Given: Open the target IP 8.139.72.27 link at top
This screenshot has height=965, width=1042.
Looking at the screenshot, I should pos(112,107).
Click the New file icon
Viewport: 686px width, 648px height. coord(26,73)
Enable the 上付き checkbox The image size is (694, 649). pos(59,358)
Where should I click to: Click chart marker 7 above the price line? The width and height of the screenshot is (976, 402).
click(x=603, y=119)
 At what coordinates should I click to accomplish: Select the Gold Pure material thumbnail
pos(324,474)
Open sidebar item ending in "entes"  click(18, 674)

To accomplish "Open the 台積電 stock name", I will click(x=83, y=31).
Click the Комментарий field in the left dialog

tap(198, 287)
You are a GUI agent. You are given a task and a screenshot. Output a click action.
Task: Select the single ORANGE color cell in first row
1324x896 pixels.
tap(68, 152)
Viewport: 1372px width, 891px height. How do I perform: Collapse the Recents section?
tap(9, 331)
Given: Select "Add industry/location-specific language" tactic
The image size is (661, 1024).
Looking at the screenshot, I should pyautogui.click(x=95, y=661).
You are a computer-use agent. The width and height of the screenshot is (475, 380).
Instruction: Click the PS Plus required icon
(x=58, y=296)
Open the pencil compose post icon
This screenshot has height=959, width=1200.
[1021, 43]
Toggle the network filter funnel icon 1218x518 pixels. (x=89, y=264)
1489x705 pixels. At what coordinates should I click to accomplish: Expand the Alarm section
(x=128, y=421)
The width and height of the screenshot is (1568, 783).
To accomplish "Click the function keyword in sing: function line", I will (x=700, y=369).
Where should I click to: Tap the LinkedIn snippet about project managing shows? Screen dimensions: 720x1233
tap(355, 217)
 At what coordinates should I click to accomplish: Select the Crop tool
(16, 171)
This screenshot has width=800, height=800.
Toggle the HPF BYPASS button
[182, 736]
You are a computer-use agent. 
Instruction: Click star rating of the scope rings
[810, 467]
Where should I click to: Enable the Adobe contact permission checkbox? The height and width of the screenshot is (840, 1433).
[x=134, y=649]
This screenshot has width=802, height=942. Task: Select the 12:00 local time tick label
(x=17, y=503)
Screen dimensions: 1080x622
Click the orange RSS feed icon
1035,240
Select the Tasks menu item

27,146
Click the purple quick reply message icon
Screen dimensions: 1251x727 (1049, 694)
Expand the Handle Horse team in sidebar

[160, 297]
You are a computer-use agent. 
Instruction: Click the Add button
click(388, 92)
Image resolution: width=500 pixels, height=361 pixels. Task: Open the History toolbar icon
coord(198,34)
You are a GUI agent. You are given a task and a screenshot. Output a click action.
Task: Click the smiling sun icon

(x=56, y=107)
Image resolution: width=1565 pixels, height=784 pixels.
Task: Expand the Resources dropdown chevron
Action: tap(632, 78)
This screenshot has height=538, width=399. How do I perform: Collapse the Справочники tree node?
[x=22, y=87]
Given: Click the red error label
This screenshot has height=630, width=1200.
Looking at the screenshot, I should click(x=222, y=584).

━━━━━━━━━━━━━━━━━━━━

### Exercise details
Go through the listing and print each line exactly as it appears.

### Solution to this problem
Given: Open the target IP 8.139.72.27 link at top
This screenshot has height=965, width=1042.
Looking at the screenshot, I should pos(112,107).
Click the New file icon
Viewport: 686px width, 648px height. coord(26,73)
Enable the 上付き checkbox The image size is (694, 649). pos(59,358)
Where should I click to: Click chart marker 7 above the price line? The width and height of the screenshot is (976, 402).
click(x=603, y=119)
 At what coordinates should I click to accomplish: Select the Gold Pure material thumbnail
pos(324,474)
Open sidebar item ending in "entes"  click(18, 674)

To accomplish "Open the 台積電 stock name", I will click(x=83, y=31).
Click the Комментарий field in the left dialog

tap(198, 287)
You are a GUI agent. You are given a task and a screenshot. Output a click action.
Task: Select the single ORANGE color cell in first row
1324x896 pixels.
tap(68, 152)
Viewport: 1372px width, 891px height. How do I perform: Collapse the Recents section?
tap(9, 331)
Given: Select "Add industry/location-specific language" tactic
The image size is (661, 1024).
Looking at the screenshot, I should pyautogui.click(x=95, y=661).
You are a computer-use agent. The width and height of the screenshot is (475, 380).
Instruction: Click the PS Plus required icon
(x=58, y=296)
Open the pencil compose post icon
This screenshot has height=959, width=1200.
[1021, 43]
Toggle the network filter funnel icon 1218x518 pixels. (x=89, y=264)
1489x705 pixels. At what coordinates should I click to accomplish: Expand the Alarm section
(x=128, y=421)
The width and height of the screenshot is (1568, 783).
To accomplish "Click the function keyword in sing: function line", I will (x=700, y=369).
Where should I click to: Tap the LinkedIn snippet about project managing shows? Screen dimensions: 720x1233
tap(355, 217)
 At what coordinates should I click to accomplish: Select the Crop tool
(16, 171)
This screenshot has width=800, height=800.
Toggle the HPF BYPASS button
[182, 736]
You are a computer-use agent. 
Instruction: Click star rating of the scope rings
[810, 467]
Where should I click to: Enable the Adobe contact permission checkbox? The height and width of the screenshot is (840, 1433).
[x=134, y=649]
This screenshot has width=802, height=942. Task: Select the 12:00 local time tick label
(x=17, y=503)
Screen dimensions: 1080x622
Click the orange RSS feed icon
1035,240
Select the Tasks menu item

27,146
Click the purple quick reply message icon
Screen dimensions: 1251x727 (1049, 694)
Expand the Handle Horse team in sidebar

[160, 297]
You are a computer-use agent. 
Instruction: Click the Add button
click(388, 92)
Image resolution: width=500 pixels, height=361 pixels. Task: Open the History toolbar icon
coord(198,34)
You are a GUI agent. You are given a task and a screenshot. Output a click action.
Task: Click the smiling sun icon

(x=56, y=107)
Image resolution: width=1565 pixels, height=784 pixels.
Task: Expand the Resources dropdown chevron
Action: tap(632, 78)
This screenshot has height=538, width=399. How do I perform: Collapse the Справочники tree node?
[x=22, y=87]
Given: Click the red error label
This screenshot has height=630, width=1200.
Looking at the screenshot, I should click(x=222, y=584).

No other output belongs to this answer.